TASK DIRECTIONS: Make an exact copy, from the records below, of the lines from the line containing "You are a GUI" to the line containing "Task: Click the", both lines included, excluding pictures.

Stored data:
+ + + + + + +

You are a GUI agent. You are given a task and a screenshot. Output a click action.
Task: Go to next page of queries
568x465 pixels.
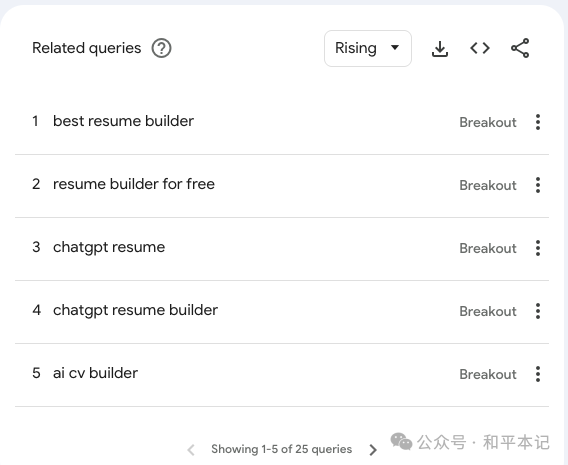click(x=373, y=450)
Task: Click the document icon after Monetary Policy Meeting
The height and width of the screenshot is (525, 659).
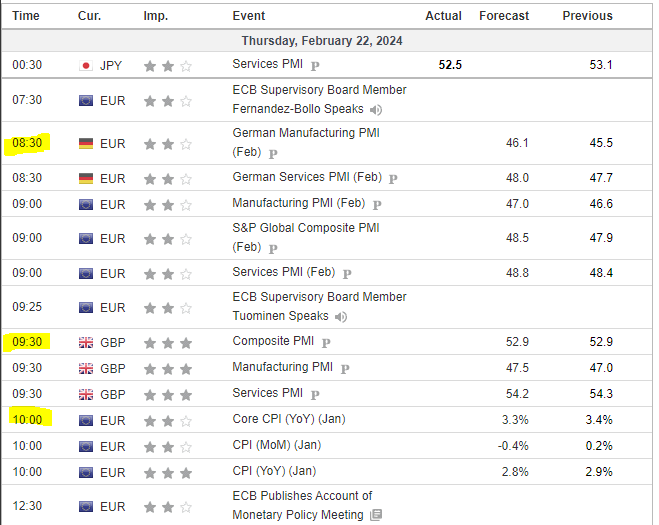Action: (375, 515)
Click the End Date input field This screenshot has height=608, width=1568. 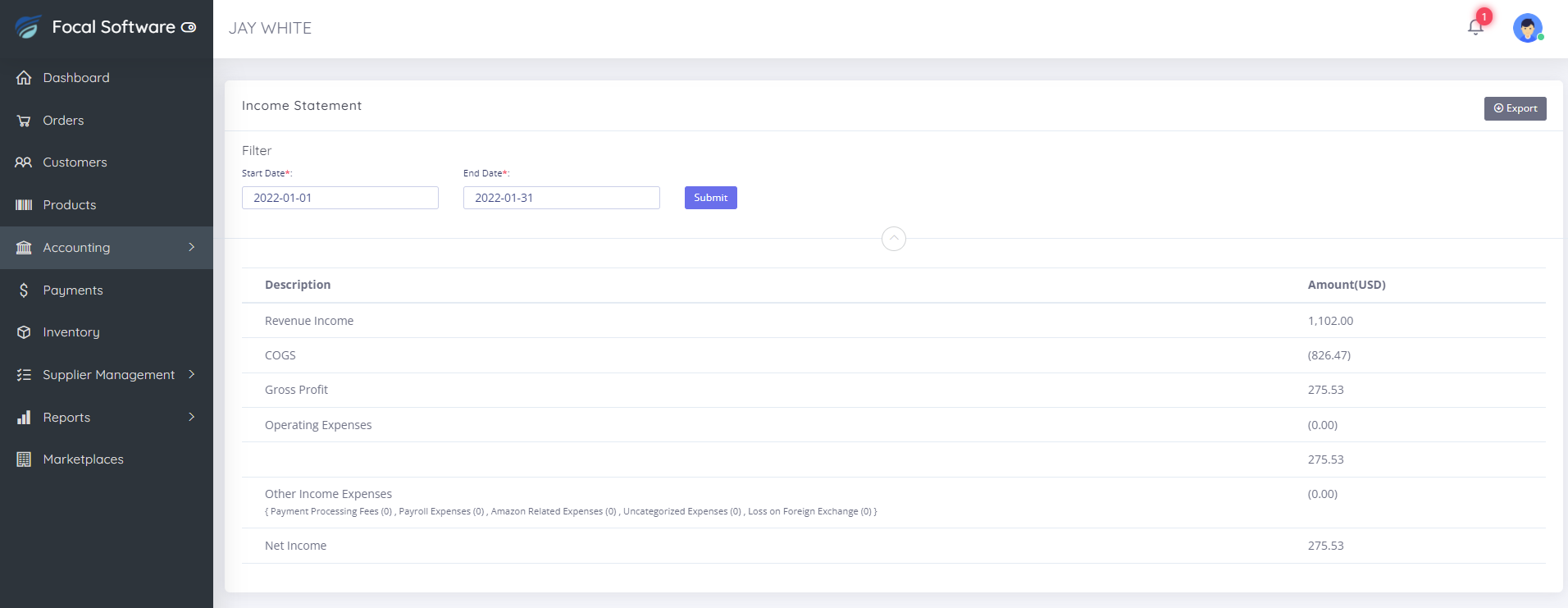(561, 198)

+ + + + + + +

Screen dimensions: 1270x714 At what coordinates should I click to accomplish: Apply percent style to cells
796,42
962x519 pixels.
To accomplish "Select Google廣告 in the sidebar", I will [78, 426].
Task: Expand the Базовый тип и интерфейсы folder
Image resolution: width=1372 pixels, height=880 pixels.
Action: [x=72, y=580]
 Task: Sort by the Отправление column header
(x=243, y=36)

+ + + + + + +

RESPONSE TO THE EXERCISE:
You are a GUI agent. You are given a task and a screenshot. Output a click action.
Task: Go to next page of queries
568x465 pixels.
click(x=373, y=450)
Task: Click the document icon after Monetary Policy Meeting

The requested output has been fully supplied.